Dataset records START
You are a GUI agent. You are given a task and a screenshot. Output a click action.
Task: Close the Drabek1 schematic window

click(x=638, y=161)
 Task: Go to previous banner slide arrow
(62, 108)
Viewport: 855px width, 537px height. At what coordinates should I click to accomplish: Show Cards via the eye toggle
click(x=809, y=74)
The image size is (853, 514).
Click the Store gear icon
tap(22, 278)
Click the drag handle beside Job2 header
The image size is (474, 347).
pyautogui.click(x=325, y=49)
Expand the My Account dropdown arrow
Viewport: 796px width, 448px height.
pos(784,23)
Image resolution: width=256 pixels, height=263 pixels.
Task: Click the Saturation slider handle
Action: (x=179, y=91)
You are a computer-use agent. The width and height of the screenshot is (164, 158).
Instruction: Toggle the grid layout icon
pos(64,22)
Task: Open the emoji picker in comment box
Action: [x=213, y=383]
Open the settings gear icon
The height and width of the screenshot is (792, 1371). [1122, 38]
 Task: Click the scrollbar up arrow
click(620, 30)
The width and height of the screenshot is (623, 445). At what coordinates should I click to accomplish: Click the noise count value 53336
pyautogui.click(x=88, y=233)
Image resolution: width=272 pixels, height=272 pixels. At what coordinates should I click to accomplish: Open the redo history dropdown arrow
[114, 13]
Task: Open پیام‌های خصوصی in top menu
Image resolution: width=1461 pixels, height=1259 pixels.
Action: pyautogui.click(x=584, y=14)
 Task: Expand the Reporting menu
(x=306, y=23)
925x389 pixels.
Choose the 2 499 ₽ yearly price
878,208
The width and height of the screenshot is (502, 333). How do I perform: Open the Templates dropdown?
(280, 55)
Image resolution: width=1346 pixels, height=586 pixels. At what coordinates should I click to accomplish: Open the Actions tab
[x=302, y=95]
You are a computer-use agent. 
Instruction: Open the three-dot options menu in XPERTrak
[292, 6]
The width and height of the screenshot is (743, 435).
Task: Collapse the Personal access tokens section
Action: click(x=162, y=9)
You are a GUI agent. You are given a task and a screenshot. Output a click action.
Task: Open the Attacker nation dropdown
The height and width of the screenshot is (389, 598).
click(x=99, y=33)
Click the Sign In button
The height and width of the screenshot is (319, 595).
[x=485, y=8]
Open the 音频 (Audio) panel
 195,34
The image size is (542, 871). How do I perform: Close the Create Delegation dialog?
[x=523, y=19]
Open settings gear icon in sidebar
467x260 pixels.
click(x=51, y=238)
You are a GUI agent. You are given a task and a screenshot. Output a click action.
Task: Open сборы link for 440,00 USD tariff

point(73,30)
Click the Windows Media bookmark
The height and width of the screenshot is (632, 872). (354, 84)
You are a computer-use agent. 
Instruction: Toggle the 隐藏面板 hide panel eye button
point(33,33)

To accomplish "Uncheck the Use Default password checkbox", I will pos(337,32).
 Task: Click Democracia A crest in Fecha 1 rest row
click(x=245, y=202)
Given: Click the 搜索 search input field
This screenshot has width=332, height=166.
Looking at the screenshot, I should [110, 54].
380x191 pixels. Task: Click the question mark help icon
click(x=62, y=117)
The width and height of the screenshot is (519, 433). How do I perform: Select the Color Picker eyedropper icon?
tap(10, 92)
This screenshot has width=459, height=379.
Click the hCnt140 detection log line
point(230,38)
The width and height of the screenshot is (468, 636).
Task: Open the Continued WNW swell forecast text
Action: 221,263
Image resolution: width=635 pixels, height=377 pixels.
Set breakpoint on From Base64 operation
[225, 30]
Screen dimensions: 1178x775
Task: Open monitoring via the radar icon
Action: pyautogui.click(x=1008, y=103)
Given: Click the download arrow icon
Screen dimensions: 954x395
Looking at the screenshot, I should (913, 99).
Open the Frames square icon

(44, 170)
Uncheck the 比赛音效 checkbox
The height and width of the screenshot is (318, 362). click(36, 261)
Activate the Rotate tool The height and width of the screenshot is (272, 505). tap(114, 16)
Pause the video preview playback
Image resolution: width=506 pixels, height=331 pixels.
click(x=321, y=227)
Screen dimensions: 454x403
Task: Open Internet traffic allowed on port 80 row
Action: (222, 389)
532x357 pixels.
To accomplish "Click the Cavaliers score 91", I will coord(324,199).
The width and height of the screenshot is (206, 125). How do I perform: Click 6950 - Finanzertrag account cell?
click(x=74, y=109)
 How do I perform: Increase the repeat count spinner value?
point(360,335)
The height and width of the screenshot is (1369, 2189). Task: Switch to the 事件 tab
Dataset records END
All the records above need to be set down again exactly as they were given.

▶ **Result below**:
You are a GUI agent. You are given a task and a screenshot. Output a click action.
Task: Close the Drabek1 schematic window

click(x=638, y=161)
 Task: Go to previous banner slide arrow
(62, 108)
Viewport: 855px width, 537px height. At what coordinates should I click to accomplish: Show Cards via the eye toggle
click(x=809, y=74)
The image size is (853, 514).
Click the Store gear icon
tap(22, 278)
Click the drag handle beside Job2 header
The image size is (474, 347).
pyautogui.click(x=325, y=49)
Expand the My Account dropdown arrow
Viewport: 796px width, 448px height.
pos(784,23)
Image resolution: width=256 pixels, height=263 pixels.
Task: Click the Saturation slider handle
Action: (x=179, y=91)
You are a computer-use agent. The width and height of the screenshot is (164, 158).
Instruction: Toggle the grid layout icon
pos(64,22)
Task: Open the emoji picker in comment box
Action: [x=213, y=383]
Open the settings gear icon
The height and width of the screenshot is (792, 1371). [1122, 38]
 Task: Click the scrollbar up arrow
click(620, 30)
The width and height of the screenshot is (623, 445). At what coordinates should I click to accomplish: Click the noise count value 53336
pyautogui.click(x=88, y=233)
Image resolution: width=272 pixels, height=272 pixels. At what coordinates should I click to accomplish: Open the redo history dropdown arrow
[114, 13]
Task: Open پیام‌های خصوصی in top menu
Image resolution: width=1461 pixels, height=1259 pixels.
Action: pyautogui.click(x=584, y=14)
 Task: Expand the Reporting menu
(x=306, y=23)
925x389 pixels.
Choose the 2 499 ₽ yearly price
878,208
The width and height of the screenshot is (502, 333). How do I perform: Open the Templates dropdown?
(280, 55)
Image resolution: width=1346 pixels, height=586 pixels. At what coordinates should I click to accomplish: Open the Actions tab
[x=302, y=95]
You are a computer-use agent. 
Instruction: Open the three-dot options menu in XPERTrak
[292, 6]
The width and height of the screenshot is (743, 435).
Task: Collapse the Personal access tokens section
Action: click(x=162, y=9)
You are a GUI agent. You are given a task and a screenshot. Output a click action.
Task: Open the Attacker nation dropdown
The height and width of the screenshot is (389, 598).
click(x=99, y=33)
Click the Sign In button
The height and width of the screenshot is (319, 595).
[x=485, y=8]
Open the 音频 (Audio) panel
 195,34
The image size is (542, 871). How do I perform: Close the Create Delegation dialog?
[x=523, y=19]
Open settings gear icon in sidebar
467x260 pixels.
click(x=51, y=238)
You are a GUI agent. You are given a task and a screenshot. Output a click action.
Task: Open сборы link for 440,00 USD tariff

point(73,30)
Click the Windows Media bookmark
The height and width of the screenshot is (632, 872). (354, 84)
You are a computer-use agent. 
Instruction: Toggle the 隐藏面板 hide panel eye button
point(33,33)

To accomplish "Uncheck the Use Default password checkbox", I will pos(337,32).
 Task: Click Democracia A crest in Fecha 1 rest row
click(x=245, y=202)
Given: Click the 搜索 search input field
This screenshot has width=332, height=166.
Looking at the screenshot, I should [110, 54].
380x191 pixels. Task: Click the question mark help icon
click(x=62, y=117)
The width and height of the screenshot is (519, 433). How do I perform: Select the Color Picker eyedropper icon?
tap(10, 92)
This screenshot has width=459, height=379.
Click the hCnt140 detection log line
point(230,38)
The width and height of the screenshot is (468, 636).
Task: Open the Continued WNW swell forecast text
Action: 221,263
Image resolution: width=635 pixels, height=377 pixels.
Set breakpoint on From Base64 operation
[225, 30]
Screen dimensions: 1178x775
Task: Open monitoring via the radar icon
Action: pyautogui.click(x=1008, y=103)
Given: Click the download arrow icon
Screen dimensions: 954x395
Looking at the screenshot, I should (913, 99).
Open the Frames square icon

(44, 170)
Uncheck the 比赛音效 checkbox
The height and width of the screenshot is (318, 362). click(36, 261)
Activate the Rotate tool The height and width of the screenshot is (272, 505). tap(114, 16)
Pause the video preview playback
Image resolution: width=506 pixels, height=331 pixels.
click(x=321, y=227)
Screen dimensions: 454x403
Task: Open Internet traffic allowed on port 80 row
Action: (222, 389)
532x357 pixels.
To accomplish "Click the Cavaliers score 91", I will coord(324,199).
The width and height of the screenshot is (206, 125). How do I perform: Click 6950 - Finanzertrag account cell?
click(x=74, y=109)
 How do I perform: Increase the repeat count spinner value?
point(360,335)
The height and width of the screenshot is (1369, 2189). Task: Switch to the 事件 tab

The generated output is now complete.